Collected data:
━━━━━━━━━━━━━━━━
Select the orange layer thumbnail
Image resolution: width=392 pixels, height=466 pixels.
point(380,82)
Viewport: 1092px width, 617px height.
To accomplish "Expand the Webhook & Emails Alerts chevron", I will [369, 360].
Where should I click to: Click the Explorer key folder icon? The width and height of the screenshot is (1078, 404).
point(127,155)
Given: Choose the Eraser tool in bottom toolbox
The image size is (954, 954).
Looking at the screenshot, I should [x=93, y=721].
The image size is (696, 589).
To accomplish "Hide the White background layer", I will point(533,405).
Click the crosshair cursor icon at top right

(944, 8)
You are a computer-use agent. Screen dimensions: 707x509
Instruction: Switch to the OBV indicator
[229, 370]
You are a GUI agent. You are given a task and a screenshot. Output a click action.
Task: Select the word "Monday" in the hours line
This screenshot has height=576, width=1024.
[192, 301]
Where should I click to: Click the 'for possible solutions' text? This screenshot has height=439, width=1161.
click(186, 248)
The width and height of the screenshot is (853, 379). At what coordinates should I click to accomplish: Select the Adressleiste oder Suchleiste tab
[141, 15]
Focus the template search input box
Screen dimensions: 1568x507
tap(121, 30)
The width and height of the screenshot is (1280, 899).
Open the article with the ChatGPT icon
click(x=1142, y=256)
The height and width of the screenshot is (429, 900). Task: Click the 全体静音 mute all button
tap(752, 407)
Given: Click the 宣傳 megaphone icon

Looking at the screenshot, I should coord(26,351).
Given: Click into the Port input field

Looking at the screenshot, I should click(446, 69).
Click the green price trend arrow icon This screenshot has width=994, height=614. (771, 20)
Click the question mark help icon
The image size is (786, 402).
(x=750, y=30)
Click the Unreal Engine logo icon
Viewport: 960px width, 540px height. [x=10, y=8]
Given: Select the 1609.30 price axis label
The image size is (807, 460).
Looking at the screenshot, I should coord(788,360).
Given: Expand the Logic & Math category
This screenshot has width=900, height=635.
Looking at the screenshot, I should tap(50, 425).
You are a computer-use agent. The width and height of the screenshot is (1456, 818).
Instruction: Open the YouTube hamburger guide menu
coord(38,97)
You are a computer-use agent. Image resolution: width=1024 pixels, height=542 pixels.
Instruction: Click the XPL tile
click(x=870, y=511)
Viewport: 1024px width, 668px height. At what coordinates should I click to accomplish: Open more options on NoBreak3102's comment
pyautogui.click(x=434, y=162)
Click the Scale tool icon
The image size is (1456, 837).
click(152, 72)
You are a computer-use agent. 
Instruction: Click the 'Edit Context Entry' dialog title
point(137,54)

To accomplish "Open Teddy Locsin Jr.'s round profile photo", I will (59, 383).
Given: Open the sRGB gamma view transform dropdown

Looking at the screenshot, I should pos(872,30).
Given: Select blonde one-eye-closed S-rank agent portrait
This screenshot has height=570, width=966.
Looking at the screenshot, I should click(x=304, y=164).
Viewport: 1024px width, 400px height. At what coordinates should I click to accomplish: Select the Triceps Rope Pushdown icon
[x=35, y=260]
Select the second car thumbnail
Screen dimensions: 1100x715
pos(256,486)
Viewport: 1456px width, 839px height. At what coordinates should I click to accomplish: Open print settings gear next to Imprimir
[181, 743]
━━━━━━━━━━━━━━━━
• **Activity**:
Take every line from the data that contains the word "layer".

• **Written response**:
Select the orange layer thumbnail
To accomplish "Hide the White background layer", I will point(533,405).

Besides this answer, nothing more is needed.